**Отрывок текста:**
++++++++
Это не перевод, это переводилово какое-то!

Dec 10, 2020 20:25

Последние несколько дней у меня опять странное пограничное состояние. Очень плохо и медленно соображаю, забываю слова, ничего не хочу делать полезного, да и бесполезного тоже не хочу. Снулой рыбой плаваю туда-сюда, выполняю минимум, угрызаясь совестью на тему упадка сил, это нельзя, надо как-то взбодриться и заставить себя, списки пишу мысленно и тут же о них забываю. В общем, мерцаю и подмигиваю, что тебе лампочка на последнем издыхании. Не думаю, что это ковид и органика, думаю - это климакс и конец для всех очень странного года, который наступил сразу после года лично для меня очень тяжелого.

Сегодня осталась дома, по разным причинам, и вместо того, чтобы взять и сделать все несделанное - вытащила с полки старую книжку, когда-то найденную во Франции прямо в уличном шкафу-библиотеке, лет шесть тому назад. Я ее уже читала, но сегодня зачем-то взялась попереводить, синдром Офелии, видимо. Как Офелия никому не нужна была, кроме лично меня, так и эта книжка - лично мне сейчас зачем-то понадобилась. Только язык в ней совершенно иной - красивый, правильный, старомодный и устаревший английский-английский, а не чей-то перевод с французского.

В картах таро я застряла на Любовниках. Множество эскизов и ни один меня не устраивает пока, значит, ставлю на паузу и пусть варится внутри. Пока вот книжечку поперевожу, вместо бухгалтерии и мытья полов в лавке.
++++++++
**Исходные данные:**
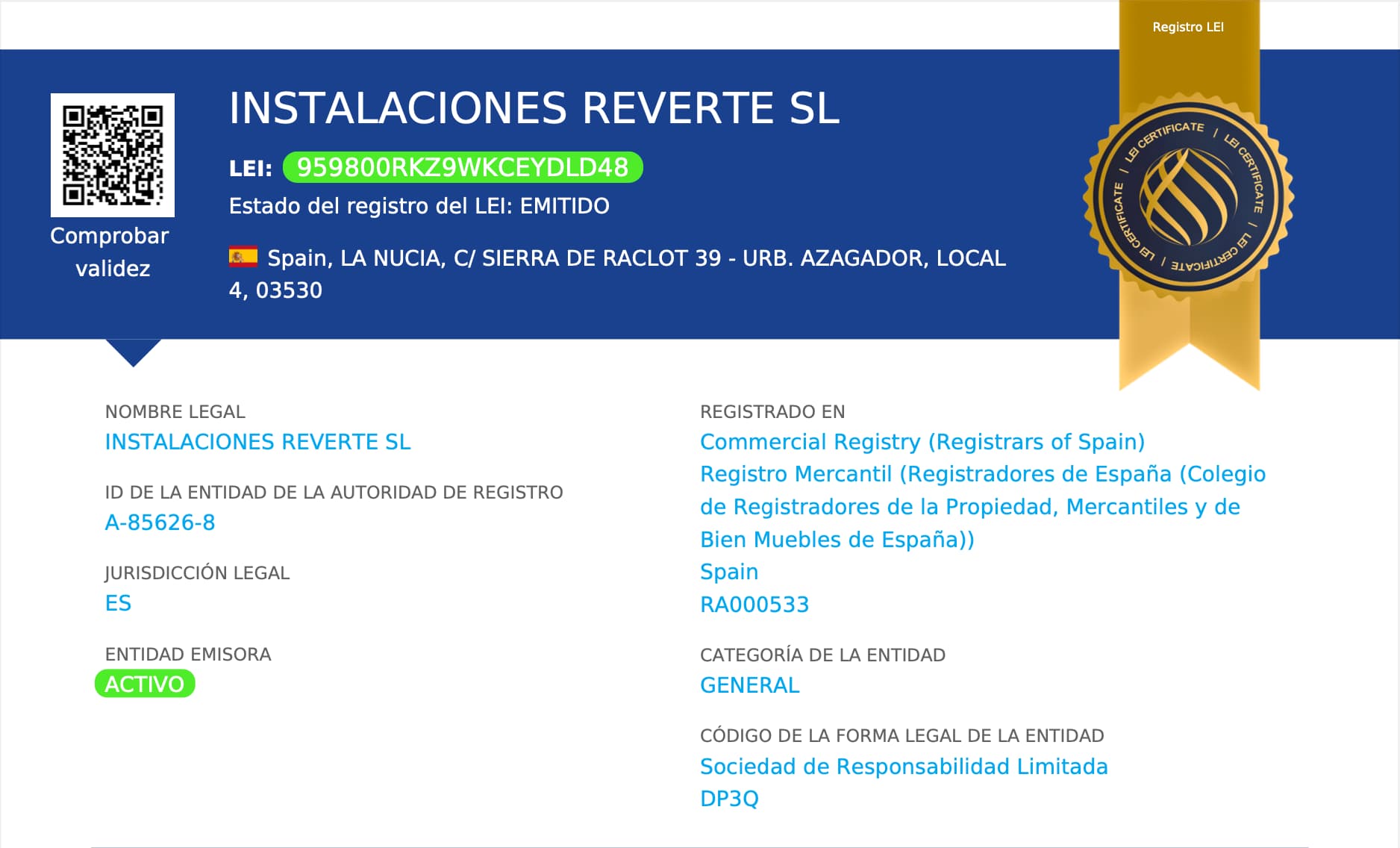Select registry entity ID A-85626-8
Viewport: 1400px width, 848px height.
[160, 523]
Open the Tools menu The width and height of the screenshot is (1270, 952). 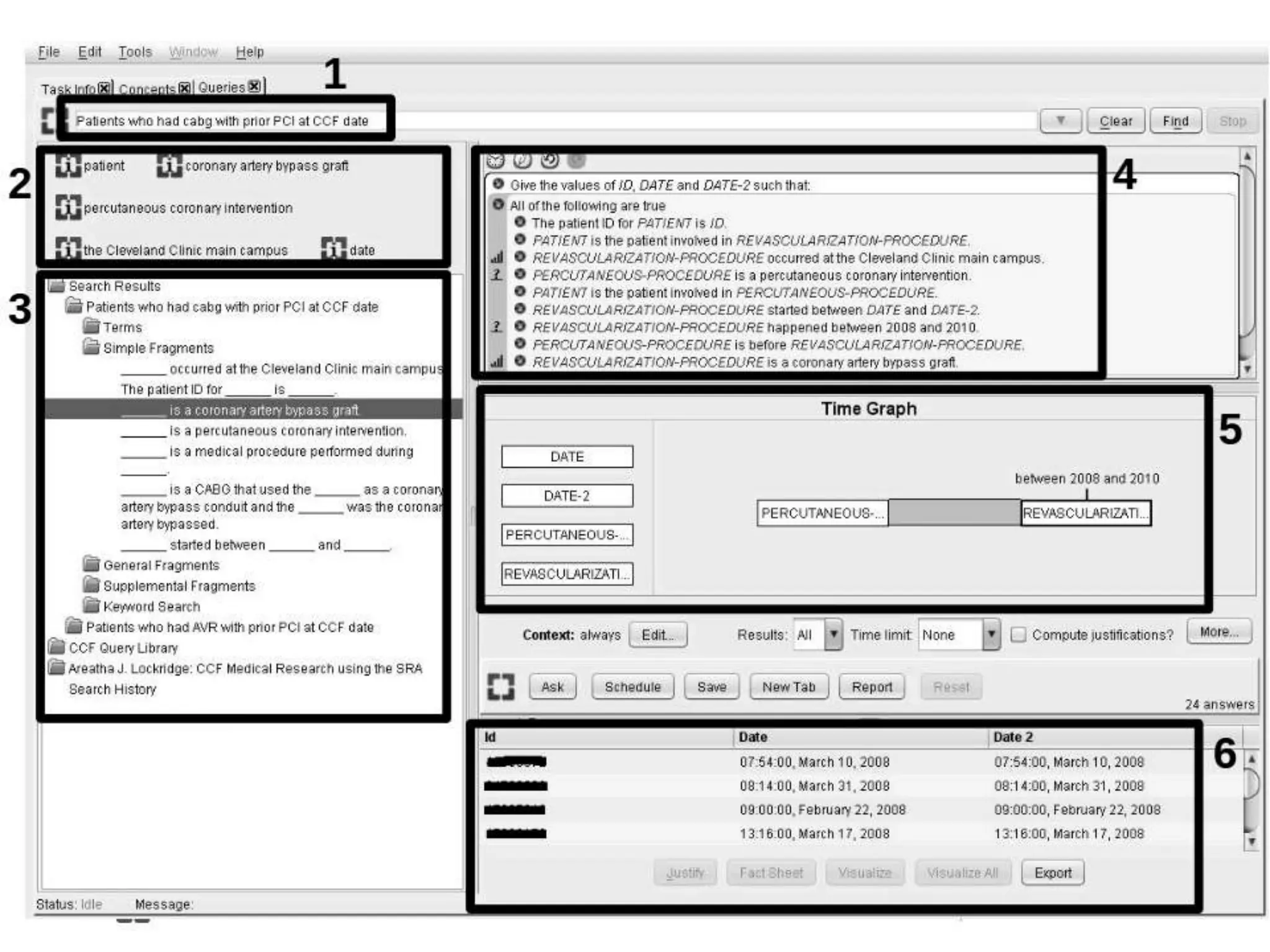click(135, 52)
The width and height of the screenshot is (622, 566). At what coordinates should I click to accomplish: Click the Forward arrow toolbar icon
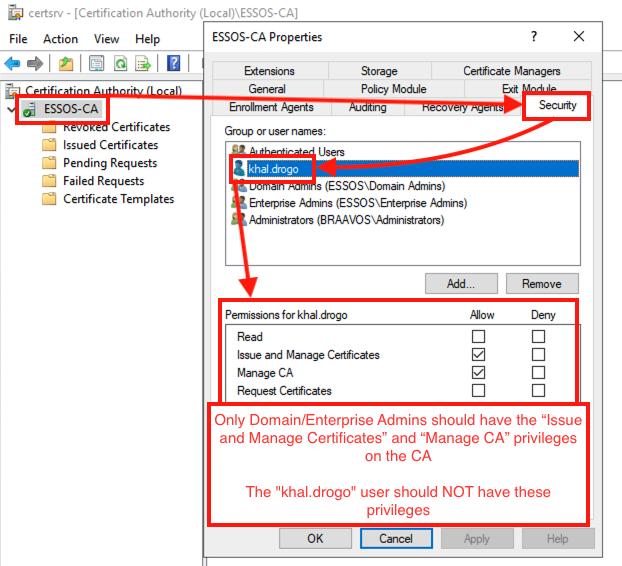pyautogui.click(x=36, y=64)
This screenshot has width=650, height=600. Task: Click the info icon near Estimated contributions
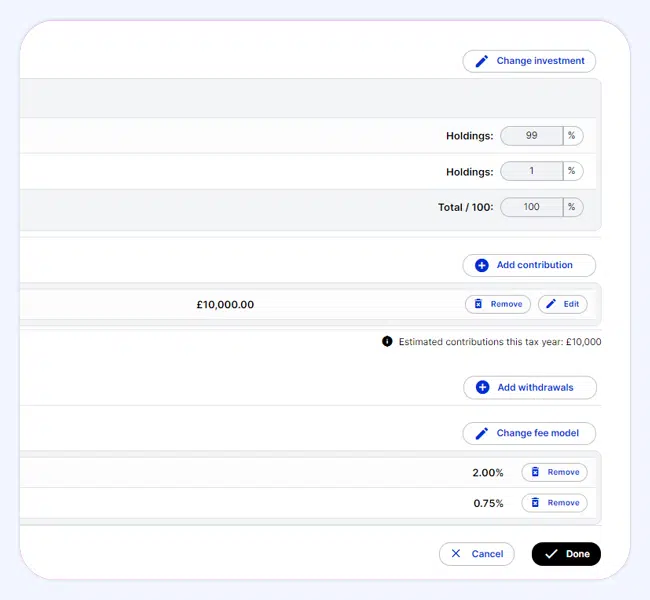click(x=387, y=341)

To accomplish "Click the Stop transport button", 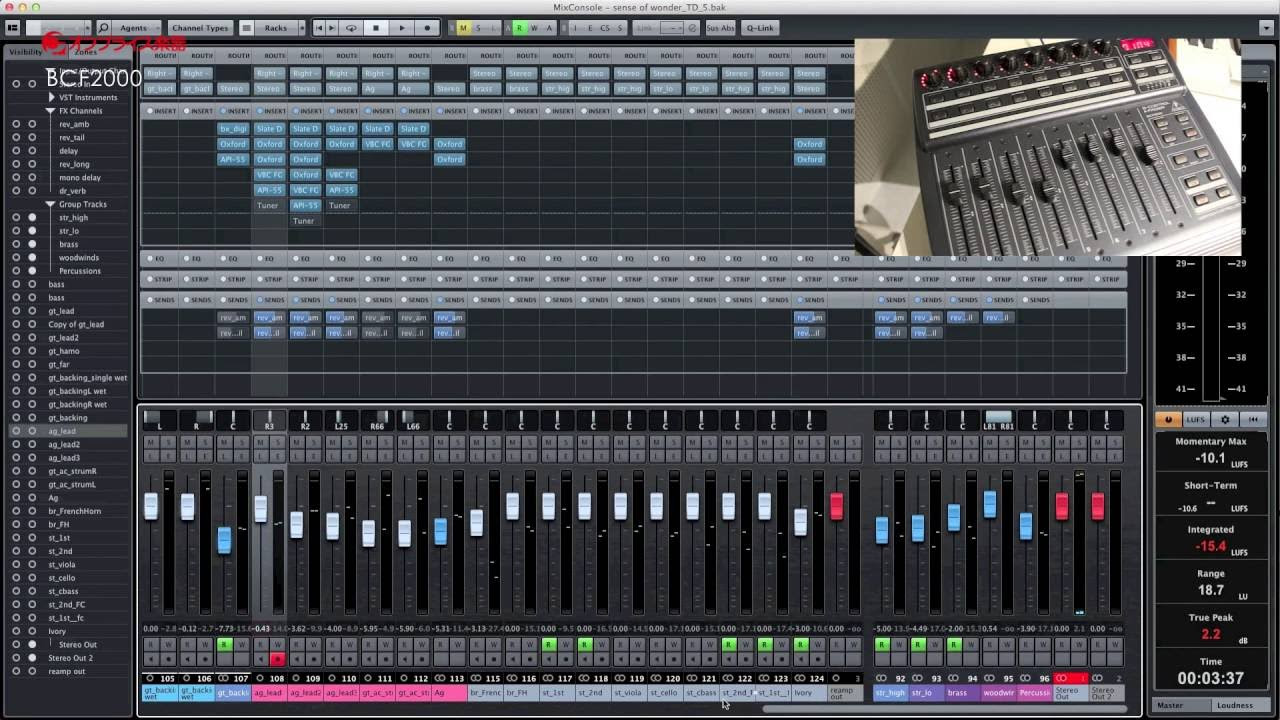I will [x=375, y=27].
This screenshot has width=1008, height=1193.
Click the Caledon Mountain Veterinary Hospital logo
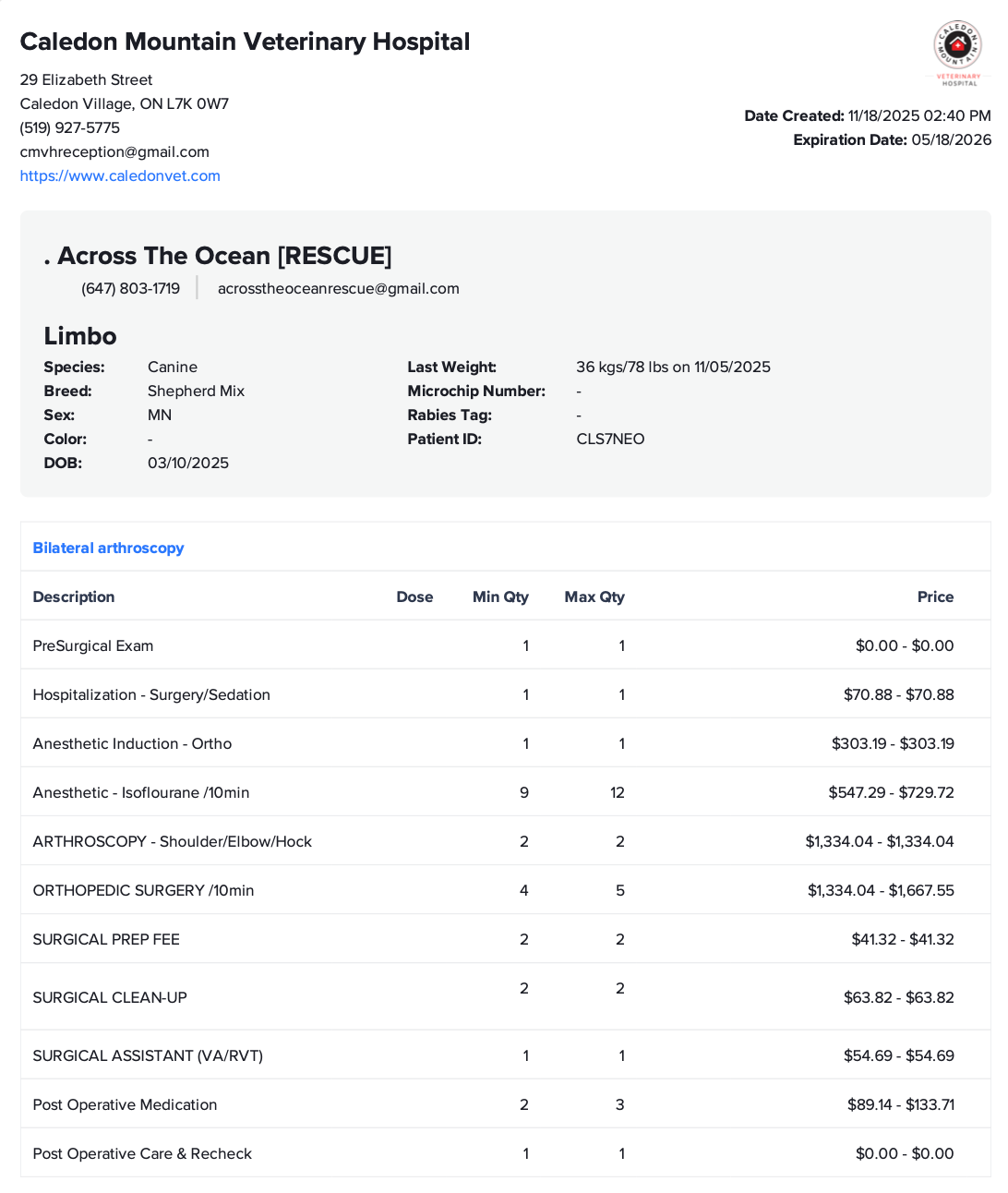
++++++++
**Что нужно сделать:**
A) Где, по словам заметки, была найдена старая книжка, которую автор взялась переводить?
B) Выпиши из списка без изменений строки от той, где есть «This screenshot has width=1008, height=1193.», до конца списка, обе границы включительно. Картинки в ответ не включай.

**В ответ:**
A) Во Франции, прямо в уличном шкафу-библиотеке.

B)
This screenshot has width=1008, height=1193.
Click the Caledon Mountain Veterinary Hospital logo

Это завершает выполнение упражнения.